**** Excerpted data
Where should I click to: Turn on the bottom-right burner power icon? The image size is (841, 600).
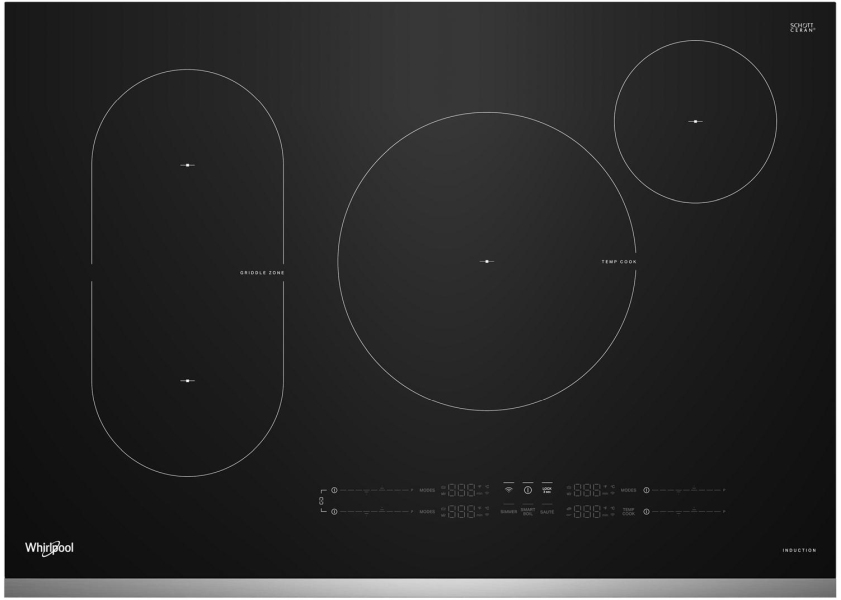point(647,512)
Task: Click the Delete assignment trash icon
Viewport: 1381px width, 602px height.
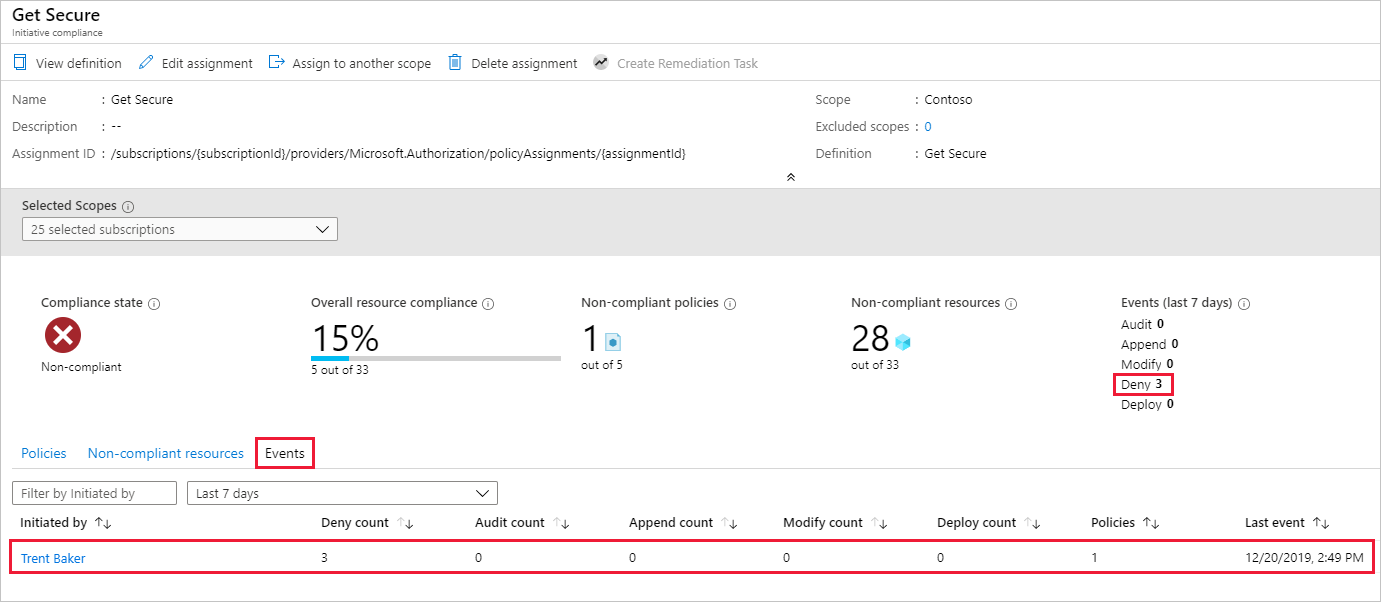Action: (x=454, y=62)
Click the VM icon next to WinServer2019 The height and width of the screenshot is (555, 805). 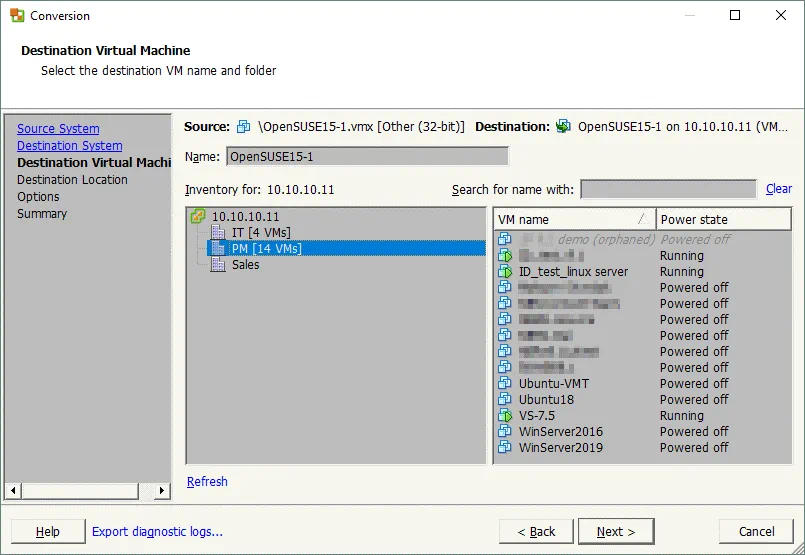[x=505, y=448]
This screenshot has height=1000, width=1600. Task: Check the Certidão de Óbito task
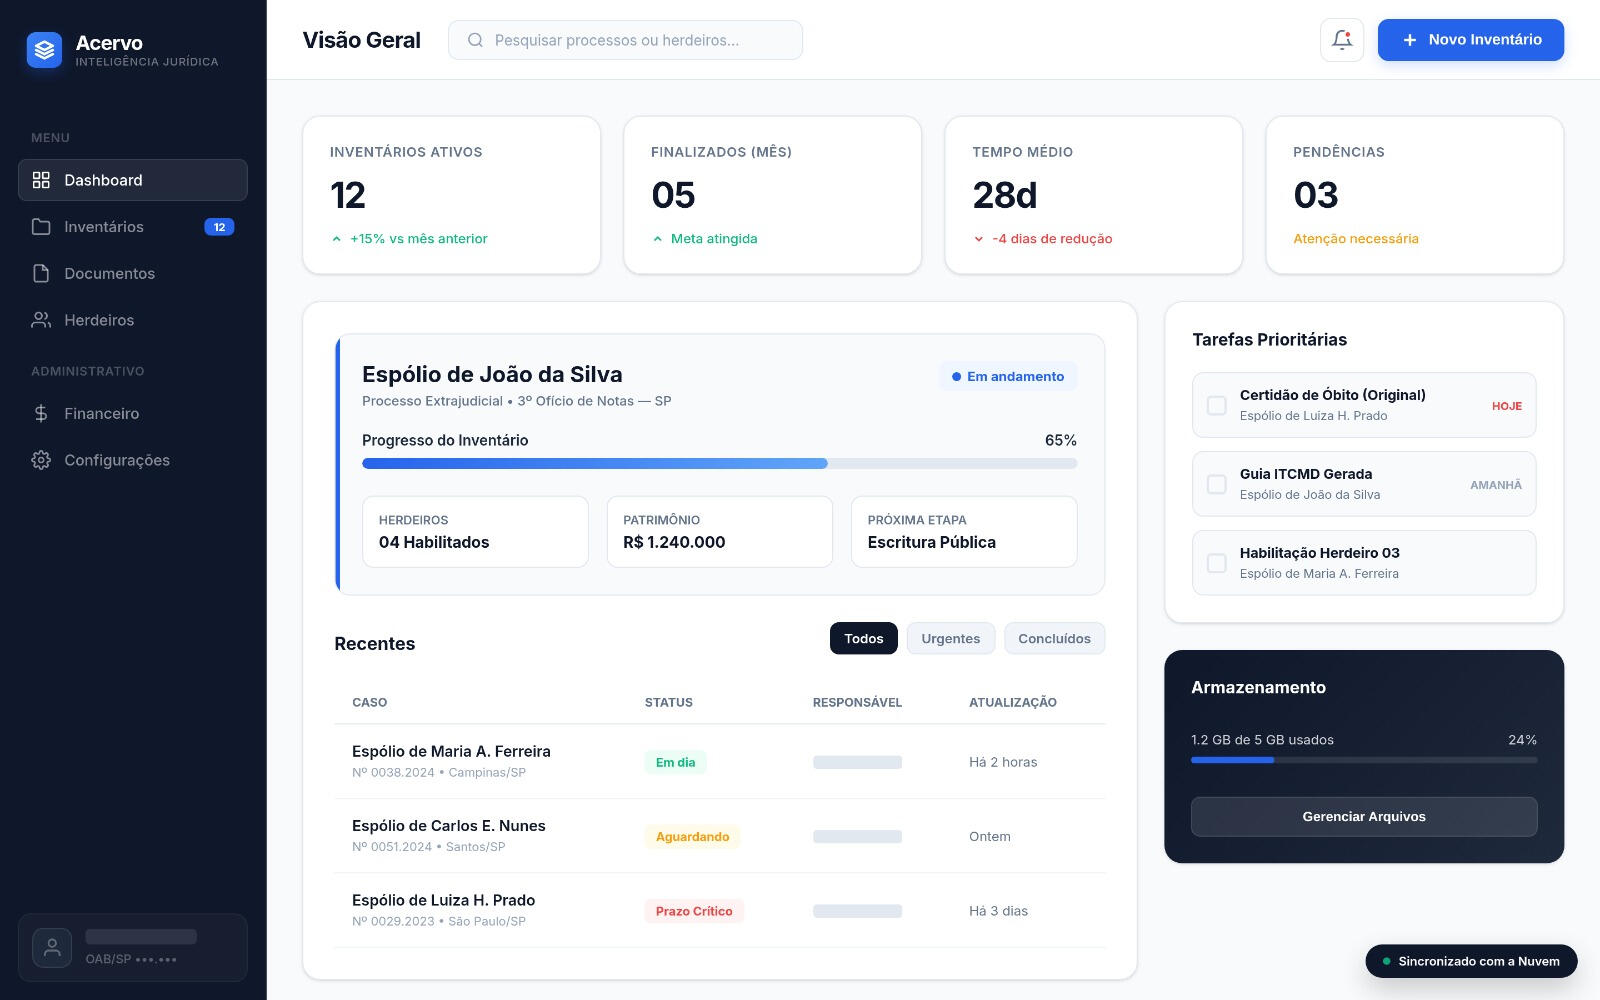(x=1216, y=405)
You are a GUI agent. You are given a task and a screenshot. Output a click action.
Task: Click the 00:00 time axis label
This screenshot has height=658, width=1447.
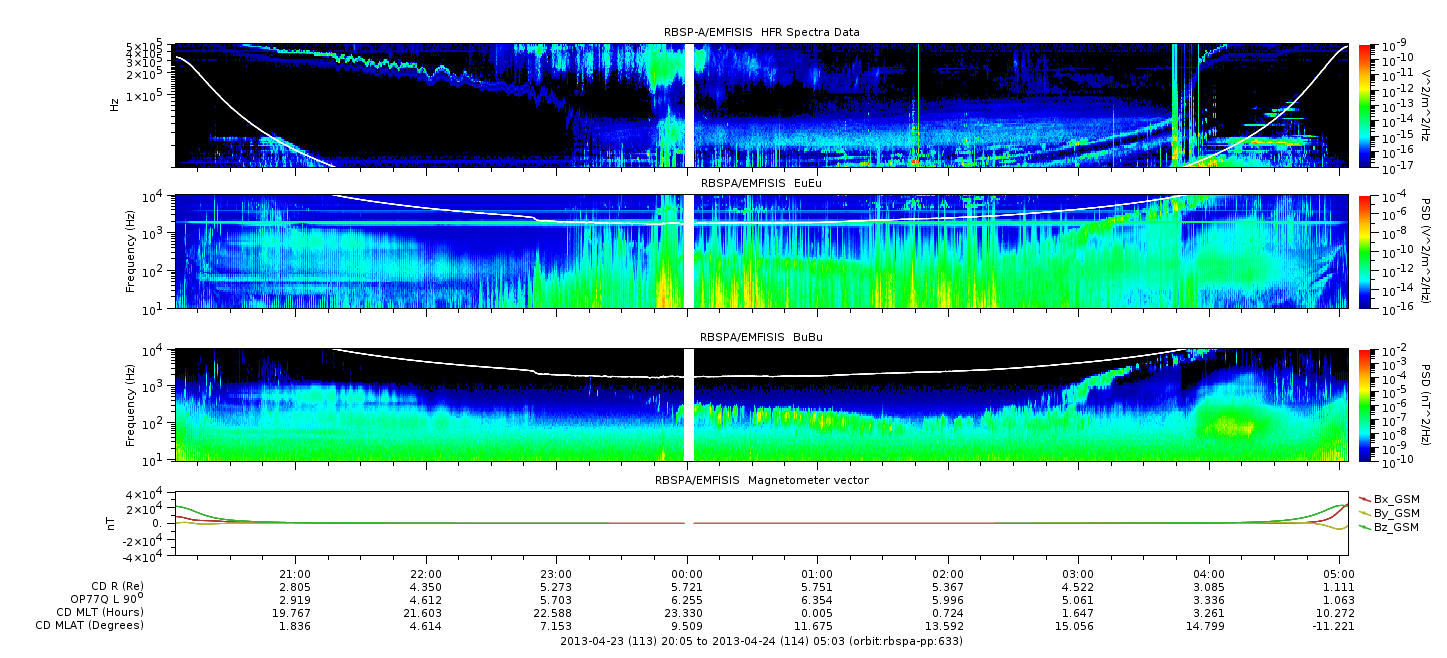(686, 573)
********
What is required: The lines from the one containing "This screenshot has height=1000, width=1600." through the end of the data above are to be copied exactly, both ends included, and pictures are to be omitted.

Completed exercise:
This screenshot has height=1000, width=1600. Task: Check the Certidão de Óbito task
(x=1216, y=405)
You are a GUI agent. You are given a task and a screenshot. Output a click action.
Task: Click the 00:00 time axis label
This screenshot has height=658, width=1447.
(686, 573)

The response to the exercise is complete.